Las Vegas Sun

April 19, 2024

ANSWERS: CLARK COUNTY:

Self-help center would aid amateur civil lawyers

Thousands of people enter the Clark County justice system every year representing themselves, playing Perry Mason in civil matters that would cost them dearly if they hired an attorney.

Sounds potentially problematic and a big time waster for the courts. Is there anything afoot to help these would-be Matlocks so they can get in, get out and speed up the slow wheels of justice?

On Tuesday, in fact, an ordinance will be introduced to the Clark County Commission asking for a court filing fee increase to fund a “self-help” center for just these temporary advocates.

The $3 increase in District Court and Justice Court filing fees would be designated for the Neighborhood Justice Center. Total money raised by the increase is estimated at $540,000 in fiscal year 2009.

What? Someone actually thinks that by raising a fee, they might save taxpayers money?

Leah Stromberg, supervisor of the Clark County Neighborhood Justice Center, which would oversee the self-help center, said the money would be used to hire some county staff and to contract for additional help from Clark County Legal Services and Nevada Legal Services. For people from the hinterlands of Clark County, the money would be used to provide Internet access, videoconferencing capabilities and telephone access.

But how does that help? Why not let these self-appointed legal eagles sink or swim?

Because that’s both time consuming and, to a degree, unfair.

District Judge Elizabeth Gonzalez, who presides over the civil division, noted that civil litigants are not guaranteed an attorney the way criminal defendants who can’t afford one are. She estimated that 50 percent of all civil litigants in Justice Court represent themselves. It’s the real-life “People’s Court.”

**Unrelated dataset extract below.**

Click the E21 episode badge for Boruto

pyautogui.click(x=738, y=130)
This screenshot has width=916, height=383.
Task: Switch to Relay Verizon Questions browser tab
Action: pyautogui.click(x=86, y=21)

Being a judge for those cases, she said, “is very difficult ... because while we want to provide justice, the self-represented litigant has to comply with the same rules (of the court) and frequently they don’t know how to get the information to the judicial officers so it can be fully digested. There are so many procedural pitfalls that their dispute isn’t adequately heard.”

With self-help, Stromberg added, expectations are not just that more people will show up better prepared, but that more people will show up, period.

“Sometimes they don’t show up because they don’t believe they have any defense, or they don’t know how to defend themselves,” she said.

• • •

The urban core of Clark County is surprisingly rife with wildlife, in the Mother Nature sense. Lately, there has been a lot of discussion, and county government action, regarding the growing ranks of feral cats. Now, the county is trying to do more to control killer bees.

“Killer” bees?

OK, Africanized bees, bees with the genetics to withstand the rigors of the jungle. Like the rest of the world, about 10 years ago, the bees discovered that Clark County was a great place to move to.

They’re prolific pollinators, and they’re much more aggressive than their latte-and-nectar sipping European cousins.

So what? What’s this have to do with county government?

Well, if you have a neighbor who leaves old tires, boxes or other colonization havens in his back yard, bees might take up residence there. And, says state entomologist Jeff Knight, you can’t tell for sure, but it’s pretty safe to assume that such a wild hive would consist of Africanized bees.

Now let’s just suppose said “bees” find your back yard a suitable hunting ground for fresh pollen, water or the back of your neck.

An ordinance to be introduced at Tuesday’s commission meeting would give the county the power to order your neighbor to do something about his bee hive if it “interferes with the normal use or enjoyment” of your property.